On the night of May 29, 1950, the
pilot, first officer, and flight engineer of an American Air Lines DC-6 that
had left Washington watched an intensely glowing something approach their plane
head on while they climbed southwest-ward a few miles beyond Mount Vernon.
Captain Willis Sperry edged right to avoid it, whereupon it swerved left and
stopped. When they swung back toward it, the thing resumed motion. As it
swiftly circled behind the plane, it passed before the rising full moon in
silhouette, and Captain Sperry observed that it was much
elongated-"torpedo-shaped," he called it-and wingless. The lighted portion
was at its forward end, and the slim body suggested dark metal. Then it darted
out of sight to the east with great speed.
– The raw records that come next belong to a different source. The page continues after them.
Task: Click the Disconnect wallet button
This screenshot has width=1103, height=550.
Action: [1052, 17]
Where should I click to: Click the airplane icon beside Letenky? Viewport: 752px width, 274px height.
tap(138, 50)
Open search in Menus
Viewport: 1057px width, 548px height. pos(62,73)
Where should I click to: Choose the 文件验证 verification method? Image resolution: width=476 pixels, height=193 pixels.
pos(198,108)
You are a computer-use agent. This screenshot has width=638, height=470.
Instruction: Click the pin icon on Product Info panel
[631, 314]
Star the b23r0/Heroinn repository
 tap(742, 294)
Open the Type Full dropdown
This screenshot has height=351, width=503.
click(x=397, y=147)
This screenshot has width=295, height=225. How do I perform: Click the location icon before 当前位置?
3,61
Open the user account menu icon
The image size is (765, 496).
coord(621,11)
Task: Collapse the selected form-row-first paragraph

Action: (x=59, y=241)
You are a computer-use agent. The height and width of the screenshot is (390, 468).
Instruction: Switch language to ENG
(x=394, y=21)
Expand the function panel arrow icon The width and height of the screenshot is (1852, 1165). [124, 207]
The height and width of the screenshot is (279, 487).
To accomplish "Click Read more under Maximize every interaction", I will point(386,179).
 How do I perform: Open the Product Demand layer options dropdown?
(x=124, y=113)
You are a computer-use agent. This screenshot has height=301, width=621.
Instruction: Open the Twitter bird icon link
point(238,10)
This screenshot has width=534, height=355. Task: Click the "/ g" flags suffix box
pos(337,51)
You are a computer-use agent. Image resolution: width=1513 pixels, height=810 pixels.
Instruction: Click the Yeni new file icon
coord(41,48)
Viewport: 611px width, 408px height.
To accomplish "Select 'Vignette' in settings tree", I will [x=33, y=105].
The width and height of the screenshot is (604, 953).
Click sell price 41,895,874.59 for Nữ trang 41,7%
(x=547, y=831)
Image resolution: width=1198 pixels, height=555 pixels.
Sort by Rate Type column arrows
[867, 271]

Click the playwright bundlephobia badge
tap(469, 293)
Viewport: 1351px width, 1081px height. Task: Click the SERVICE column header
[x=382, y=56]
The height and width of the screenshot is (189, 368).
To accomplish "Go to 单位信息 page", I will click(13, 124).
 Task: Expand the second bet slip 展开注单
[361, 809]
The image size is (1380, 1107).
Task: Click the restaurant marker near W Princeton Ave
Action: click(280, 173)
Besides the air-line sightings described
above, there are incomplete reports of others-a sighting by a Capital Air Lines
pilot near Buffalo, New York; a strange encounter on the airway between Alaska
and Japan; Flying Saucers reported by air-line pilots flying from Hawaii to the
mainland, and other sightings on American domestic lines.
The Air Force either denies knowledge of
C.A.A. reports or refuses permission to see them. Concerning its own data, it
announces: "There is no investigation going on. Flying Saucers simply
don't exist."
Any thinking person who examines the mass
of evidence can reach but one conclusion: the Saucers are real.